MATERIAL SUPPLIED:
•••

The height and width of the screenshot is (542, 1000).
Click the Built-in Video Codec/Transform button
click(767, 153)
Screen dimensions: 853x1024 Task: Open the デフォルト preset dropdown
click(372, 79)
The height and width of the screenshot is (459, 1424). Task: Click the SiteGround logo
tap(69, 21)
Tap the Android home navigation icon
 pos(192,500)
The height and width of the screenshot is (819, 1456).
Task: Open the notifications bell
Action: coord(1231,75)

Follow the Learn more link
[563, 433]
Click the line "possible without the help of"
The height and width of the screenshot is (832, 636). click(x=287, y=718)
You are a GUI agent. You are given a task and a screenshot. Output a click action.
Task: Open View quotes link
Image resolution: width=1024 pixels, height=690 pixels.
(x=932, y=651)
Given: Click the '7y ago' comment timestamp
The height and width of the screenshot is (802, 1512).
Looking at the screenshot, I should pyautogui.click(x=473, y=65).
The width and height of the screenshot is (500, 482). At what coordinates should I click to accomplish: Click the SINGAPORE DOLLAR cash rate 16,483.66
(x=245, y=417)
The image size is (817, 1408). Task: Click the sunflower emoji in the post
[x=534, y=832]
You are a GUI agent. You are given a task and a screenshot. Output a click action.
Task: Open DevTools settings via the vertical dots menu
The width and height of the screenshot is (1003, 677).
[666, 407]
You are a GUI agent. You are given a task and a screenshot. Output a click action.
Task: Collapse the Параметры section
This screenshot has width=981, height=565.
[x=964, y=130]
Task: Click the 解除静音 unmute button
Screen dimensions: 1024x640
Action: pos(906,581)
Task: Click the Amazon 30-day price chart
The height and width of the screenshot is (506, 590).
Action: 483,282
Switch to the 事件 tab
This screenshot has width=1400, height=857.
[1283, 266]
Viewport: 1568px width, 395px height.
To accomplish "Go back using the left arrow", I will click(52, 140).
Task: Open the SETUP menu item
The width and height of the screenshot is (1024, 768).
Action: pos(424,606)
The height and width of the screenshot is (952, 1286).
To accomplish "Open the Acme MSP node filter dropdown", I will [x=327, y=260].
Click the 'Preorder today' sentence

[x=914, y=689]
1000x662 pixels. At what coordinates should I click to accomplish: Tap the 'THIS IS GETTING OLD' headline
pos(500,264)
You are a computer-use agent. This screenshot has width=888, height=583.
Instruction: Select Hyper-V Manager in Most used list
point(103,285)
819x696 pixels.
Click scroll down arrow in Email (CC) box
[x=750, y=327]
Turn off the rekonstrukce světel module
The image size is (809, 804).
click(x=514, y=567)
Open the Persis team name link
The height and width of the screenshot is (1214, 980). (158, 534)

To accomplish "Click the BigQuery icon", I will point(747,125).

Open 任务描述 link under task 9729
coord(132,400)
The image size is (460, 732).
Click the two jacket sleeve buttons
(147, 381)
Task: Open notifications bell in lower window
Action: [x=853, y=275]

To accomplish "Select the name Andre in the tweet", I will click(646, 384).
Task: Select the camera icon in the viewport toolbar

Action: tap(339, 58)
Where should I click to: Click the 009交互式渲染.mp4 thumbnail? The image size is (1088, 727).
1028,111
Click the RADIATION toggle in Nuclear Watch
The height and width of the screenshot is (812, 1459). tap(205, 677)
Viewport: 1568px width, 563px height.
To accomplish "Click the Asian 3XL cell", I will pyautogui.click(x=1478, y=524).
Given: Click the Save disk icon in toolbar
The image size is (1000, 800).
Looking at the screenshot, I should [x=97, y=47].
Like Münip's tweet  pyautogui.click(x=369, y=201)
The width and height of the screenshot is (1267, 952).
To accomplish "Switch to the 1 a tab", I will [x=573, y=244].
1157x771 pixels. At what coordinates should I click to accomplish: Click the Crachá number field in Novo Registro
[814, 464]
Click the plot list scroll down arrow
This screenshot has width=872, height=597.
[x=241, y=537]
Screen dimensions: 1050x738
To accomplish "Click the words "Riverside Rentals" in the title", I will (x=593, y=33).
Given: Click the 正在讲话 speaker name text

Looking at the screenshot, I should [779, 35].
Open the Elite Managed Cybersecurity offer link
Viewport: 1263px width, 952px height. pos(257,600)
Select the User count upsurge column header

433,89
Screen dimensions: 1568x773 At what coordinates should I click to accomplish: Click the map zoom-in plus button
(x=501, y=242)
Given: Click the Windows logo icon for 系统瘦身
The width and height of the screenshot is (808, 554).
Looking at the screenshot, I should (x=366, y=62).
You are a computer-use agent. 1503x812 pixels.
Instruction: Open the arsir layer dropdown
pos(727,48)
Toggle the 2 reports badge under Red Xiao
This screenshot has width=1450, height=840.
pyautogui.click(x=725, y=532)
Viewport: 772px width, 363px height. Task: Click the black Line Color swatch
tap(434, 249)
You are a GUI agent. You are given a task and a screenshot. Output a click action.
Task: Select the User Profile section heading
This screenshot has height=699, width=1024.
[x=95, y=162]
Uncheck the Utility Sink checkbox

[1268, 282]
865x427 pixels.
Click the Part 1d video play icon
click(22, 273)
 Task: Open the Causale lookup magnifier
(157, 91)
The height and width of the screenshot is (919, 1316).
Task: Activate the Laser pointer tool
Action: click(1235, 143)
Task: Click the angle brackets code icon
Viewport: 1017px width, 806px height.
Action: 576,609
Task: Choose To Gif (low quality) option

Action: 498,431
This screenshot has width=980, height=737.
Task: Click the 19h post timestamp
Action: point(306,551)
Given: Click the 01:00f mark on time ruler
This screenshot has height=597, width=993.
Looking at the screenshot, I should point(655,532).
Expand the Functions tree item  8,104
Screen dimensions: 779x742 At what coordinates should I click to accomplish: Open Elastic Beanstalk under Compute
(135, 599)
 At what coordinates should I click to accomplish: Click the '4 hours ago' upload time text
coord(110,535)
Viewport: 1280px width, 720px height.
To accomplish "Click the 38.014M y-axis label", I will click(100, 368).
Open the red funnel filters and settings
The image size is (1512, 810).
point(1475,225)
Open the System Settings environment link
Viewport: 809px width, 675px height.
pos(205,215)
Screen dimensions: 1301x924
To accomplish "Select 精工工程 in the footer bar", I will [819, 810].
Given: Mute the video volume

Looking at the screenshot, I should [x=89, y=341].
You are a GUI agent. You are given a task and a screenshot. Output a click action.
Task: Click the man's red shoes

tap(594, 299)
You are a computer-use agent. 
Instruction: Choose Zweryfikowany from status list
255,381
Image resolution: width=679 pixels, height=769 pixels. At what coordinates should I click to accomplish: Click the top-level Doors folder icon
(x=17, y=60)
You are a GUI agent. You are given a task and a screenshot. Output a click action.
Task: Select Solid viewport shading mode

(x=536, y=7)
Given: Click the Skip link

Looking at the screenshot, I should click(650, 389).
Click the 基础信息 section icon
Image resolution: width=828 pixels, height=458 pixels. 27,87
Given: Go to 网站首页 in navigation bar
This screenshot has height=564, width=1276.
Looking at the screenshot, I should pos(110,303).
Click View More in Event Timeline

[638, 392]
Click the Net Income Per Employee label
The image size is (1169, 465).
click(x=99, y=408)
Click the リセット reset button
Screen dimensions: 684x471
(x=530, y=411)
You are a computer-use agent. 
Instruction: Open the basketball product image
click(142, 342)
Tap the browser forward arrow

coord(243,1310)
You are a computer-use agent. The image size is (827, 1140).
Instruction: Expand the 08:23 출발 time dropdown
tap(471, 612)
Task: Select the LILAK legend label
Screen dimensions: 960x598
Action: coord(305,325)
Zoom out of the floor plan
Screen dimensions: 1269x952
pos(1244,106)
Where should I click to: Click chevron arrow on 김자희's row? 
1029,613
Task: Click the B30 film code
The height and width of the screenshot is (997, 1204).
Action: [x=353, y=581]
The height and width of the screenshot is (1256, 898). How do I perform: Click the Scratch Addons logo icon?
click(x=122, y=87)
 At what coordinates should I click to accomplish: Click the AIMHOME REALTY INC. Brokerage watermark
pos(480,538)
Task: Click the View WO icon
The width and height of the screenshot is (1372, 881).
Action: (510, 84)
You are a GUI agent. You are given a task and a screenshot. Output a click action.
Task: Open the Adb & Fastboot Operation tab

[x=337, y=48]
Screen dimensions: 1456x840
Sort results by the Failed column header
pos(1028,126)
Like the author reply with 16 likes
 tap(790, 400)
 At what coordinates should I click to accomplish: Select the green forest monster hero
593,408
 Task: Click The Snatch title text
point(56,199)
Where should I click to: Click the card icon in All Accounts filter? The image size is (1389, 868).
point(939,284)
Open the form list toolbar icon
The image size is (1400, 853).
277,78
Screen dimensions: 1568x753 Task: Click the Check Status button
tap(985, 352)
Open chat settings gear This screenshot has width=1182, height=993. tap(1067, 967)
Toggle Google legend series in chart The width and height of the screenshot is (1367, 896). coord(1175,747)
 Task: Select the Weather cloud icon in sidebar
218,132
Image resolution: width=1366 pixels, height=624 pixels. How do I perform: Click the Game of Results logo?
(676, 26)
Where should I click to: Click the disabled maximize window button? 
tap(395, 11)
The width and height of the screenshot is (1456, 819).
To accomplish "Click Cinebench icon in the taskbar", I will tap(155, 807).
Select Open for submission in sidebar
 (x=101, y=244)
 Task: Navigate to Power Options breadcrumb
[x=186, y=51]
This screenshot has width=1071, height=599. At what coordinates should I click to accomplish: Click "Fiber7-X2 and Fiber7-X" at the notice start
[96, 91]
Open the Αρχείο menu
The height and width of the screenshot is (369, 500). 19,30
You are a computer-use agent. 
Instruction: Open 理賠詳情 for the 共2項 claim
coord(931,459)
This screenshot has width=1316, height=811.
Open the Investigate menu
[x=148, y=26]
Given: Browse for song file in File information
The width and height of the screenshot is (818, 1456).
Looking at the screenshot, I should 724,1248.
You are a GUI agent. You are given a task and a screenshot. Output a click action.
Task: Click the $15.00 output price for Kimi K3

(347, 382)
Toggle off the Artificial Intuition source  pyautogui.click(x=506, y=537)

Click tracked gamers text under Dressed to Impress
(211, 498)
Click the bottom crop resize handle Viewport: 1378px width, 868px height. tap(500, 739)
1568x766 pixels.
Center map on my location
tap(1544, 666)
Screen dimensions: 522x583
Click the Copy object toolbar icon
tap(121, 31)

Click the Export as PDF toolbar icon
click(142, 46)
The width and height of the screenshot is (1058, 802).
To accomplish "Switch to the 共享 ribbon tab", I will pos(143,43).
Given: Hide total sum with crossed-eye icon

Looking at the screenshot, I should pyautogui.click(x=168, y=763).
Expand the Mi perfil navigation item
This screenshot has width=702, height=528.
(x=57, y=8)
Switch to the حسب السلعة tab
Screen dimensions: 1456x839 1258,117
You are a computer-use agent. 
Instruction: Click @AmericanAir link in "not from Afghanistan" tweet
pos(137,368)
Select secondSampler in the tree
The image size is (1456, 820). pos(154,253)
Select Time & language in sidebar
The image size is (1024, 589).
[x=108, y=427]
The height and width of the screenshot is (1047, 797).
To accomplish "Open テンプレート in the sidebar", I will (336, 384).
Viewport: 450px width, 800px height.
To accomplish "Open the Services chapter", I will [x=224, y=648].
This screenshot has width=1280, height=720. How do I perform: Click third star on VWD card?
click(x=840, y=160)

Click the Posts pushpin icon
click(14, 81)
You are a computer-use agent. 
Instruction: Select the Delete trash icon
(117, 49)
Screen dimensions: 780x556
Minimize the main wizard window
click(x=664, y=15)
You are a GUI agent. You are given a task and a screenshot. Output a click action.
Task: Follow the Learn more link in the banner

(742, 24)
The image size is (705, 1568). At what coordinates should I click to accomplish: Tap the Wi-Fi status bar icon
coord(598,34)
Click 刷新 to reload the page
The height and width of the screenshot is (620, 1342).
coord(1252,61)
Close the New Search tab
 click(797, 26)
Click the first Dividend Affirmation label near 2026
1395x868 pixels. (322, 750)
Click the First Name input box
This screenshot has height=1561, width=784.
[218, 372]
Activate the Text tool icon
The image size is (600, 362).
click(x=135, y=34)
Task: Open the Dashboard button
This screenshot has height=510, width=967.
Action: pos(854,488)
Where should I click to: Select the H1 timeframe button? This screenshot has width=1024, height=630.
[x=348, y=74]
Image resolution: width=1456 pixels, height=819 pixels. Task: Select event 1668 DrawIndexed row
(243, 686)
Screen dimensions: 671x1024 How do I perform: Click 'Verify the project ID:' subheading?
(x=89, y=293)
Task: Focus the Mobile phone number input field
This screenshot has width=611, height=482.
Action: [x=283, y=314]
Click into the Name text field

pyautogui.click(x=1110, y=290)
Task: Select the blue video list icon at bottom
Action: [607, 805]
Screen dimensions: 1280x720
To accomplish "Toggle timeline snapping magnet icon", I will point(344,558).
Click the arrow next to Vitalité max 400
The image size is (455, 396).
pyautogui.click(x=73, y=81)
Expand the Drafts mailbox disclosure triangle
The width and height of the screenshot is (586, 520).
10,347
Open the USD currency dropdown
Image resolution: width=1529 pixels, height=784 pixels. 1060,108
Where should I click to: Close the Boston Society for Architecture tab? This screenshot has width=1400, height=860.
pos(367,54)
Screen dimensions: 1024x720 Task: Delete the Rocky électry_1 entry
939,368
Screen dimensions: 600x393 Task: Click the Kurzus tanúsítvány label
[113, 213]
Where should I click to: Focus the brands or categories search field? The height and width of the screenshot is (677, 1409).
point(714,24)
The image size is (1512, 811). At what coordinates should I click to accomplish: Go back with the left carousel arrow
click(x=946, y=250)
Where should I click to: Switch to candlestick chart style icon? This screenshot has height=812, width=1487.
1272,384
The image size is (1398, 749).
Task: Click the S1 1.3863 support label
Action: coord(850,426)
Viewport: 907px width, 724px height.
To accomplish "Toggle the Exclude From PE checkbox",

•••

INSTRUCTION: Reproduce the listing word for word, starting at its first line and ending at the line containing "The height and width of the screenshot is (832, 636).".

WORKED ANSWER:
The height and width of the screenshot is (542, 1000).
Click the Built-in Video Codec/Transform button
click(767, 153)
Screen dimensions: 853x1024 Task: Open the デフォルト preset dropdown
click(372, 79)
The height and width of the screenshot is (459, 1424). Task: Click the SiteGround logo
tap(69, 21)
Tap the Android home navigation icon
 pos(192,500)
The height and width of the screenshot is (819, 1456).
Task: Open the notifications bell
Action: coord(1231,75)

Follow the Learn more link
[563, 433]
Click the line "possible without the help of"
The height and width of the screenshot is (832, 636). click(x=287, y=718)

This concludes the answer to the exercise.